- [Trecho selecionado]:
As primeiras movimentações

O programador Edward Facundo acompanhou a mobilização em torno da produção de jogos na cidade desde o princípio. Também membro da AscendeJogos , participou de círculos para discussão de tecnologia e computação ainda no começo dos anos 2000. Ele relaciona o surgimento da área às iniciativas de software livre do estado.

“A raiz do desenvolvimento de jogos aqui no Ceará está muito atrelada ao movimento de software livre, [que tinha como expoente] o Projeto Software Livre — PSL- CE. Lá por 2002 você tinha grupos locais reunidos que faziam essas trocas [de informações].”

Edward Facundo. Foto: Cindy Damasceno/ Equipe Mídium

O fascínio pelo desenvolvimento regional teria surgido naturalmente. O sentimento, para Facundo, se intensificou com o retorno do programador David Ferreira a Fortaleza, após uma temporada em Brasília. “O David já vinha participando de uma iniciativa nacional chamada PDJ, o Projeto de Desenvolvimento de Jogos. Tudo ainda de uma forma muito rudimentar. As grandes engines eram inacessíveis para a realidade brasileira.”

- [Atividade]:
Por favor, responda: segundo o trecho sobre o desenvolvimento de jogos no Ceará, a raiz dessa área no estado está atrelada a qual movimento?

- [Informações]:
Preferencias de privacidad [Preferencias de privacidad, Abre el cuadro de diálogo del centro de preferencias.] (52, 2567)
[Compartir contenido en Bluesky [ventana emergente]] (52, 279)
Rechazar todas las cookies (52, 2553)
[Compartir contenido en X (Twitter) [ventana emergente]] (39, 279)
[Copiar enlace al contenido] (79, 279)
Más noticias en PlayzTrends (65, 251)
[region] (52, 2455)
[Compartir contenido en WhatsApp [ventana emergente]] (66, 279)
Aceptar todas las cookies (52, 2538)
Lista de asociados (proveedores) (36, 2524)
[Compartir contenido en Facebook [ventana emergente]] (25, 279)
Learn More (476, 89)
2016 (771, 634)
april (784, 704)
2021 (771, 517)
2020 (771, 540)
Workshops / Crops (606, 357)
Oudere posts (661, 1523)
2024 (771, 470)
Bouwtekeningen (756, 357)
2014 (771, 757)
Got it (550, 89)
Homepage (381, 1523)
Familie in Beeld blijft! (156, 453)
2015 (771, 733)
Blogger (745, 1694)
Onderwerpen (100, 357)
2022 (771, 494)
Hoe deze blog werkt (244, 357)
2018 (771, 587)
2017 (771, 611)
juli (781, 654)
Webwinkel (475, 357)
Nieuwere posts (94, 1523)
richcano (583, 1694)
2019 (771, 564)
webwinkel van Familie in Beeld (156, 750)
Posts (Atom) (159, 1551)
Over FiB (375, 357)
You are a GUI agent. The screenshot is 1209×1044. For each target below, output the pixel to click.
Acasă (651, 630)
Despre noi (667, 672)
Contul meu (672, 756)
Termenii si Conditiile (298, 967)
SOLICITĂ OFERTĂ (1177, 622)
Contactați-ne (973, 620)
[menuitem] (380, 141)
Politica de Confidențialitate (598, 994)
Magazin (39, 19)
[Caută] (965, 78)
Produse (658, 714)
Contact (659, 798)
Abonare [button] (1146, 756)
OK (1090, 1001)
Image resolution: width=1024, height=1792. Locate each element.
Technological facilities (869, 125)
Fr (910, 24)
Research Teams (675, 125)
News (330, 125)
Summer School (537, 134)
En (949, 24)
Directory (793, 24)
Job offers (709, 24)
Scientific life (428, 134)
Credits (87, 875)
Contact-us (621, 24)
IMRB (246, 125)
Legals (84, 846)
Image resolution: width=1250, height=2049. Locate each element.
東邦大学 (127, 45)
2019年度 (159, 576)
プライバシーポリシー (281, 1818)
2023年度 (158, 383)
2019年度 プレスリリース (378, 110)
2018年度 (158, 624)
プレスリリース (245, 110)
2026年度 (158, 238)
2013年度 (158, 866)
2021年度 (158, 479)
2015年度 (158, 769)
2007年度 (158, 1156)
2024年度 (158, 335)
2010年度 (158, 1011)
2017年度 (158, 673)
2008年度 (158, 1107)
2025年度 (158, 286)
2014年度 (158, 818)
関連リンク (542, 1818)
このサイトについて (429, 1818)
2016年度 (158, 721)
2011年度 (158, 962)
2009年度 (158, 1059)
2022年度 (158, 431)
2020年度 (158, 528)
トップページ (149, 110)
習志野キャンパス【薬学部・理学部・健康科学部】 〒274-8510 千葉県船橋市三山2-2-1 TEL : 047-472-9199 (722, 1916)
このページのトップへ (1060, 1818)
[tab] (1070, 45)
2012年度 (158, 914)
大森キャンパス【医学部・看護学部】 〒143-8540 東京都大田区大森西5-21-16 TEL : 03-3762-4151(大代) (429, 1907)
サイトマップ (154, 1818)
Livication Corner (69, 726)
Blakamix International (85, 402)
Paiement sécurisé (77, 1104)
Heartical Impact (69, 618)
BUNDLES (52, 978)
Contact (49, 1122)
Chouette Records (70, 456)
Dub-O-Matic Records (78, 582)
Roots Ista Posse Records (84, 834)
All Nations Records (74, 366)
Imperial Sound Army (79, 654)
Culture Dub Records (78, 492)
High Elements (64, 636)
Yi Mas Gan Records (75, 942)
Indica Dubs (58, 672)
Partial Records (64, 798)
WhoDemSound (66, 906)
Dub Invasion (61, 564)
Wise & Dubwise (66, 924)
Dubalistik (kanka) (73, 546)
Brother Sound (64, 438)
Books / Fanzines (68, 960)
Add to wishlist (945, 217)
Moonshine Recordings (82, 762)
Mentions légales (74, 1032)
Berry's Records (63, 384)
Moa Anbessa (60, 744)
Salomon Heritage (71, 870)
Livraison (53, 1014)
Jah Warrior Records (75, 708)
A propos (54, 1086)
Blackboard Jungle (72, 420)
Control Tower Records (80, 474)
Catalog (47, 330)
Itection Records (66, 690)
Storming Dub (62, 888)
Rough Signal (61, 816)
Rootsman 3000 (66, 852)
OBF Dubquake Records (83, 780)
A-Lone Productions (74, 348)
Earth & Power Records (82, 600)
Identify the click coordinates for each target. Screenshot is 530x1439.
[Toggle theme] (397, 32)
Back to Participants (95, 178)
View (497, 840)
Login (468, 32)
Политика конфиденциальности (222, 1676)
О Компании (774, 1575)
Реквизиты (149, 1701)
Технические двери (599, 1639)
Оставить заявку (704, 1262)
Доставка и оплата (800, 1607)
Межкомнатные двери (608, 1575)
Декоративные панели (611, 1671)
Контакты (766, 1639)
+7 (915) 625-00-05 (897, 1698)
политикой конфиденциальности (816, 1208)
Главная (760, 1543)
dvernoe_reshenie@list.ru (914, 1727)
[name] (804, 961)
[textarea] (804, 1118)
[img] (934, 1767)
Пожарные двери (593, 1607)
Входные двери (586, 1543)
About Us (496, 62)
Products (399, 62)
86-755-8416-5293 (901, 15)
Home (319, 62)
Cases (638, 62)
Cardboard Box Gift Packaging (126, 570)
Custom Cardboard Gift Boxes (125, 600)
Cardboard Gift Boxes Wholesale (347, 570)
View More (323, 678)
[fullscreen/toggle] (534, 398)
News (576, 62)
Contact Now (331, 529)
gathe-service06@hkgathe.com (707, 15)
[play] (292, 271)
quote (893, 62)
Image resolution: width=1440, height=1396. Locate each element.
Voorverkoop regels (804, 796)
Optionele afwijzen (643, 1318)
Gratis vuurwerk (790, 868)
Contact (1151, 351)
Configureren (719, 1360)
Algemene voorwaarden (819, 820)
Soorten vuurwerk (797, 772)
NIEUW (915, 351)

- [Resposta do exercício]:
Ao movimento de software livre, que tinha como expoente o Projeto Software Livre.